In a significant push towards digitalization and what also seems to be a cost-cutting measure, the Union Ministry has decided to stop printing hard copies of calendars, diaries, festival greeting cards and other such material that are used for inner circulation among the ministries, PSUs, public sector banks, departments and all other government organizations from 2021 onwards.
In the place of hard copies, the government will opt for digital versions of the same.
The Finance Ministry was quoted by media as saying as, “Given the prevailing circumstances in which the world is moving towards adopting digital force-multipliers for productivity, the government of India has decided to follow this best practice.”
Shedding more light on the matter, the Ministry added, “All ministries/ departments/PSUs/ PSBs, and all other organs of the government are to adopt innovative means to use digital or online methods for this. Innovative digital and online solutions, which will achieve the same result as physical calendars or diaries, are to be prioritized and put into practice.”
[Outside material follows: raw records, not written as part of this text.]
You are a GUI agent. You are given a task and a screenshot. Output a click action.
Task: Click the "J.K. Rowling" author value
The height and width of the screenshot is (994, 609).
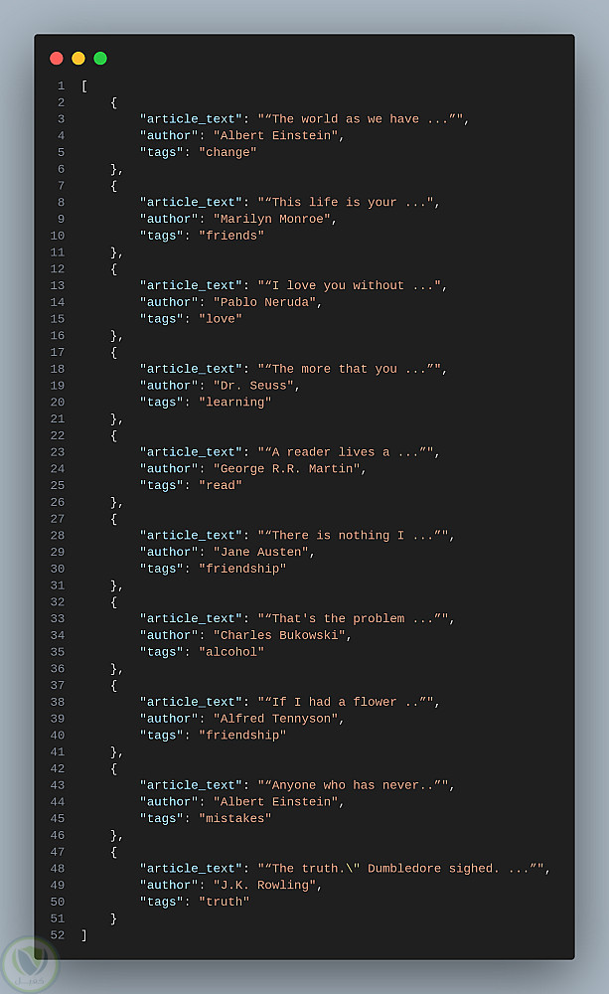coord(264,886)
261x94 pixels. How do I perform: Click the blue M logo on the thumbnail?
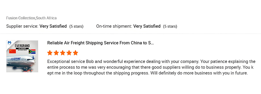pyautogui.click(x=9, y=43)
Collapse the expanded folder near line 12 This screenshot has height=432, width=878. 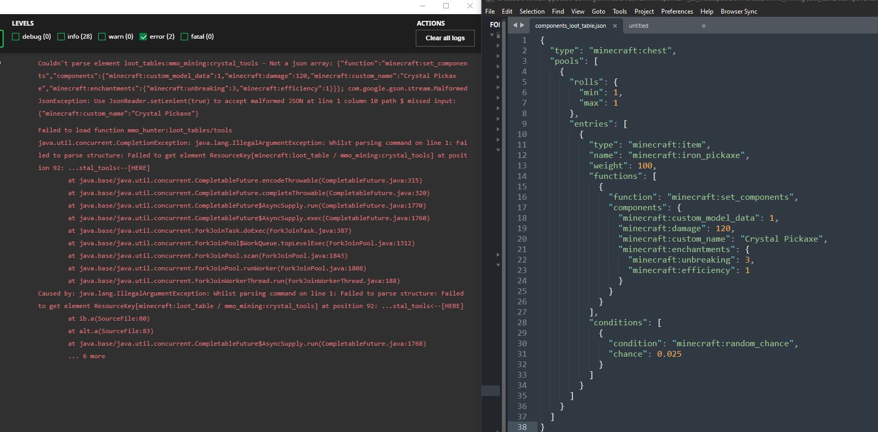tap(498, 150)
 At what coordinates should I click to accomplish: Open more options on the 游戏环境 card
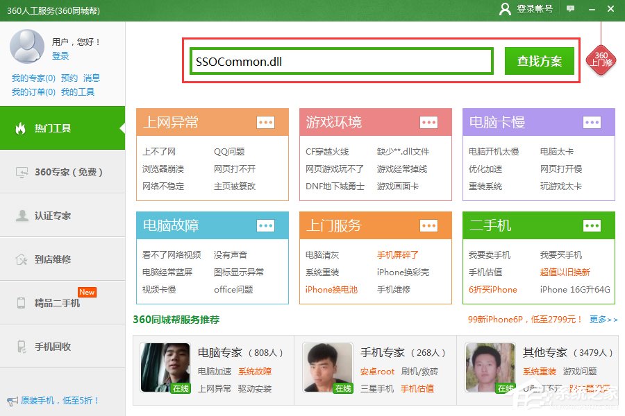click(x=429, y=122)
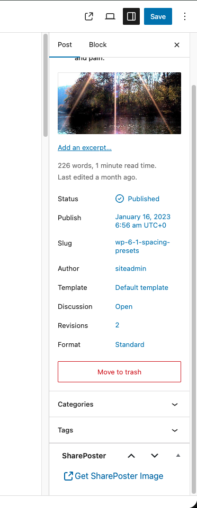Expand the Categories section

(119, 404)
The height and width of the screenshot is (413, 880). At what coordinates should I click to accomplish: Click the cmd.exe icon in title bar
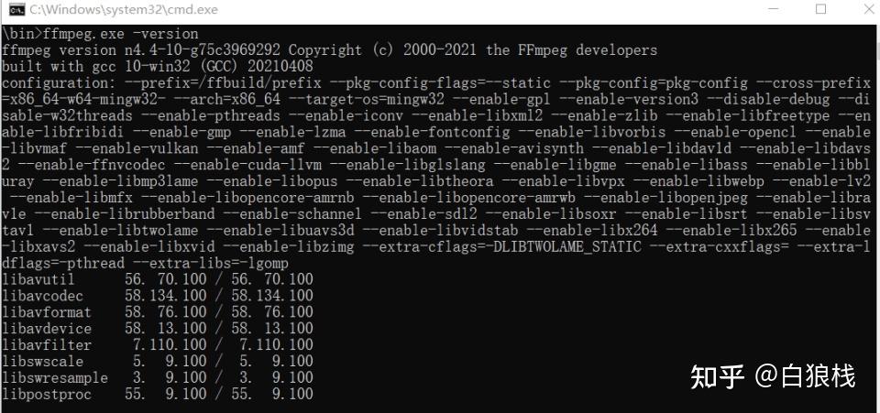16,9
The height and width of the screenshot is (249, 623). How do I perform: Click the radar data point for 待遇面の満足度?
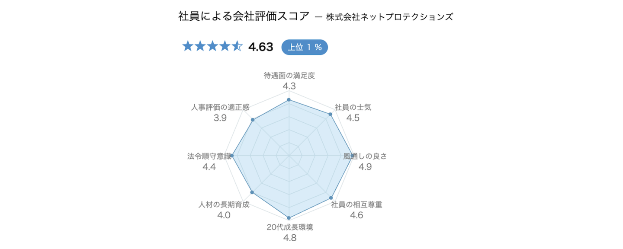tap(289, 100)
It is mention-worthy that printing such a huge chunk of material is a severe strain on the exchequer. According to the latest available annual report of the Directorate of Advertising and Visual Publicity (DAVP) (FY12), the publicity arm had spent ₹8.8 crore to print 1.9 million calendars and 120,000 diaries, besides posters, booklets and pamphlets.
The Indian Economy already seems to be limping because of certain ‘faulty’ decisions taken in the past as well as the onslaught of COVID-19. The April-June quarterly GDP of the country has been the worst quarterly GDP in decades.
In this background, the latest move towards digitalization makes sense.